The shouldering of Washington's war expenses by Tokyo has become almost an essential part of the bilateral relations between the two countries. In the post-Cold War world Japan has paid $13 billion to cover expenses in the multinational effort during the Guff War--equal to 20 per cent of the war's cost. In the aftermath of the American war in Afghanistan to combat al-Qaeda and its host Taliban regime, Japan provided $120 million for refugee aid, plus $300 million for Pakistan as part of Japan's two-year assistance programme. In addition, Tokyo pledged some $375 million from its official development assistance budget for rehabilitation and reconstruction in Afghanistan. However, as members of the international community prepared to assist Iraq's rehabilitation and reconstruction, Japan was determined to go beyond its traditional chequebook diplomacy.
Even in the early stages of the Iraq War, Tokyo expressed its commitment to the post-war reconstruction of Iraq.
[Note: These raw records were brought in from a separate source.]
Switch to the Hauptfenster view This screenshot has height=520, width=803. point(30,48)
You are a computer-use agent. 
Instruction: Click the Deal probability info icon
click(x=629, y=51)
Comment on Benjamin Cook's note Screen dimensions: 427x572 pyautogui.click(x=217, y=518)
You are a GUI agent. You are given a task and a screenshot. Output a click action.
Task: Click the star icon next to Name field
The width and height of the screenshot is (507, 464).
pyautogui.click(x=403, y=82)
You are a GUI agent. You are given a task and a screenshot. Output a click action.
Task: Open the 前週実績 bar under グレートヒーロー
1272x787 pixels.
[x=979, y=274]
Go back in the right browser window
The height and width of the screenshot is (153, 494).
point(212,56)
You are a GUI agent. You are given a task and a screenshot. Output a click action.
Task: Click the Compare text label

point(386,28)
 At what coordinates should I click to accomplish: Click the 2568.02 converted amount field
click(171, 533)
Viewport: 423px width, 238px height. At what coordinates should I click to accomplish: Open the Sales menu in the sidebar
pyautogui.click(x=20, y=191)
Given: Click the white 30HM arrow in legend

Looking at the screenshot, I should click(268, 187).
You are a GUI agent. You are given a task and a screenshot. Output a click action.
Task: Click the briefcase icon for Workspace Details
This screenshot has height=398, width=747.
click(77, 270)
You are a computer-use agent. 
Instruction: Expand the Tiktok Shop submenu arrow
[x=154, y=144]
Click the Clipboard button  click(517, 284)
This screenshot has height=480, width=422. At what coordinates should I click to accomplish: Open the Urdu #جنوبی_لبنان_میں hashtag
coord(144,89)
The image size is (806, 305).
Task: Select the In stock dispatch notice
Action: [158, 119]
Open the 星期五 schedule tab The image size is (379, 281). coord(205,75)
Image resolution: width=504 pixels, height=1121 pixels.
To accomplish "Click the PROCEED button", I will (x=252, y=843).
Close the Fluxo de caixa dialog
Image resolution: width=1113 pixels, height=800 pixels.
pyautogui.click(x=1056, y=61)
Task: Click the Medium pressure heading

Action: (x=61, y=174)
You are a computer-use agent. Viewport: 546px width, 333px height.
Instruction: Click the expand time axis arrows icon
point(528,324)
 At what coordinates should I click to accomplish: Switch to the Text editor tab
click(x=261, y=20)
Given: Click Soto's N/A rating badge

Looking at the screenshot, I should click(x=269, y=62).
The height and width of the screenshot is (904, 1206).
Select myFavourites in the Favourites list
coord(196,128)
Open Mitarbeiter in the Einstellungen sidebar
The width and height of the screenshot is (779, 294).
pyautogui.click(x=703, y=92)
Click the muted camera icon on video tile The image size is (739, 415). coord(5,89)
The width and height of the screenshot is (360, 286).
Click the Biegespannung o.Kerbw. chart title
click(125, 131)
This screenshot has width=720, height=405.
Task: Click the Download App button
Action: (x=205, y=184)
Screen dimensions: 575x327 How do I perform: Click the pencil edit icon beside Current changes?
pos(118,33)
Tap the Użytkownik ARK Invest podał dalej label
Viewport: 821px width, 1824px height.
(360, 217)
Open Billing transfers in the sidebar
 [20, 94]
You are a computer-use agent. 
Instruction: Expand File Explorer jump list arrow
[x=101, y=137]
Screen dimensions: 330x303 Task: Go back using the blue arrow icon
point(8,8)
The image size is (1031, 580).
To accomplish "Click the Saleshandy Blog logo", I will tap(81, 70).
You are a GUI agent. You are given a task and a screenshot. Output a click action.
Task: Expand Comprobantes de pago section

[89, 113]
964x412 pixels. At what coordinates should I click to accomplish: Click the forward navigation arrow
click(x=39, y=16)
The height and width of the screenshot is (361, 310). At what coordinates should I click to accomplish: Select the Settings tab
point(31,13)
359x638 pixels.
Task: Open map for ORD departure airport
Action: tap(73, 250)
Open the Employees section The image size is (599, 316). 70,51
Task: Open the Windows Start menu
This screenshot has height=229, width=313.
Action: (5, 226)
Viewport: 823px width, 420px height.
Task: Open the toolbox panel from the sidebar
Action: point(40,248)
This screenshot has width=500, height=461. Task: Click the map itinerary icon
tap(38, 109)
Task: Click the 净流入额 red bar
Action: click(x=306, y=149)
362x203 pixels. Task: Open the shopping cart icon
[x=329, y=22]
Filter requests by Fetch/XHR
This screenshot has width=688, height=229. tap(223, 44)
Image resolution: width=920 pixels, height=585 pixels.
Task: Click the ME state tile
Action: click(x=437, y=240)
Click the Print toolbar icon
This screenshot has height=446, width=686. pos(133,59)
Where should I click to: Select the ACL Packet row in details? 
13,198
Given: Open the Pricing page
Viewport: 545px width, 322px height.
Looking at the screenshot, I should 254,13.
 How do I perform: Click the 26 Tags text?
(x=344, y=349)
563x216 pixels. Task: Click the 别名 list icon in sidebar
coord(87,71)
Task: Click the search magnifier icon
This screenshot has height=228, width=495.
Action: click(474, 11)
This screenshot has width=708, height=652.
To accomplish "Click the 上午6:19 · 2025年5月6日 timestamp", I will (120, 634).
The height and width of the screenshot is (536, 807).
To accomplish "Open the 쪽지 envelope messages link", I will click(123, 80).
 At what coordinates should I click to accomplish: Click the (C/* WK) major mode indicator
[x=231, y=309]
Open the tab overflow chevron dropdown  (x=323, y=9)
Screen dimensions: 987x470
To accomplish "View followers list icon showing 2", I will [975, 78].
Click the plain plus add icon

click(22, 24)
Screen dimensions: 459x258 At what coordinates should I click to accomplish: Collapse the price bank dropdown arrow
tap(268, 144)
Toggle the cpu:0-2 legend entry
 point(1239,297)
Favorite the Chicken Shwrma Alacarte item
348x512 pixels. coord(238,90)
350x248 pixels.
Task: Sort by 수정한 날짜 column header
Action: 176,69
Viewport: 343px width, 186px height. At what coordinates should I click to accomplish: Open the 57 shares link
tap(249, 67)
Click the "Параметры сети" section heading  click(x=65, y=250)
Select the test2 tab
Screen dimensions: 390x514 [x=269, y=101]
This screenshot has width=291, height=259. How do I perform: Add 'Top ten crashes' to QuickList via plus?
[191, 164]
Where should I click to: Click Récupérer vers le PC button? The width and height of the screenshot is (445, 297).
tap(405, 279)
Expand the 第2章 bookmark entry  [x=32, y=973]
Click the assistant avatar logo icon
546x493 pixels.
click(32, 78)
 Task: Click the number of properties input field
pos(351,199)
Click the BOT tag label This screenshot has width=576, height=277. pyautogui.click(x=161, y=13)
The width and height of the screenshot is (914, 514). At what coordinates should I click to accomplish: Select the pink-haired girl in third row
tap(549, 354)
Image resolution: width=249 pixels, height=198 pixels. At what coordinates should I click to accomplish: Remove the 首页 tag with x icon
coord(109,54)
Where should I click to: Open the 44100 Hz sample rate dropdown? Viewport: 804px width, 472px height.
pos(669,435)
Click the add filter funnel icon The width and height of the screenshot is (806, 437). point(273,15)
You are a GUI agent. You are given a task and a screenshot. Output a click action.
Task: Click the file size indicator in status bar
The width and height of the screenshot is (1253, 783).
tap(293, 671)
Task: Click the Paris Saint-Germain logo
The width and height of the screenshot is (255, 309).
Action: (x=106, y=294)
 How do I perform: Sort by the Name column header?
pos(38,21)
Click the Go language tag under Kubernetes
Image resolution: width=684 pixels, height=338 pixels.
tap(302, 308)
As the war began to wind down, Japan became more enthusiastic about taking up a role in the postwar reconstruction and rehabilitation process. As Prime Minister Junichiro Koizumi stated on 19 April, 'We have always been prepared to take an active role in the reconstruction of Iraq after the war was over. We are now moving towards implementing that policy'. (1) Tokyo reiterated its commitment to provide financial support 'to rebuild a country ruined by wars and tyranny' while considering drafting a new law to overcome existing obstacles to acting freely in the post-war Iraq reconstruction. (2)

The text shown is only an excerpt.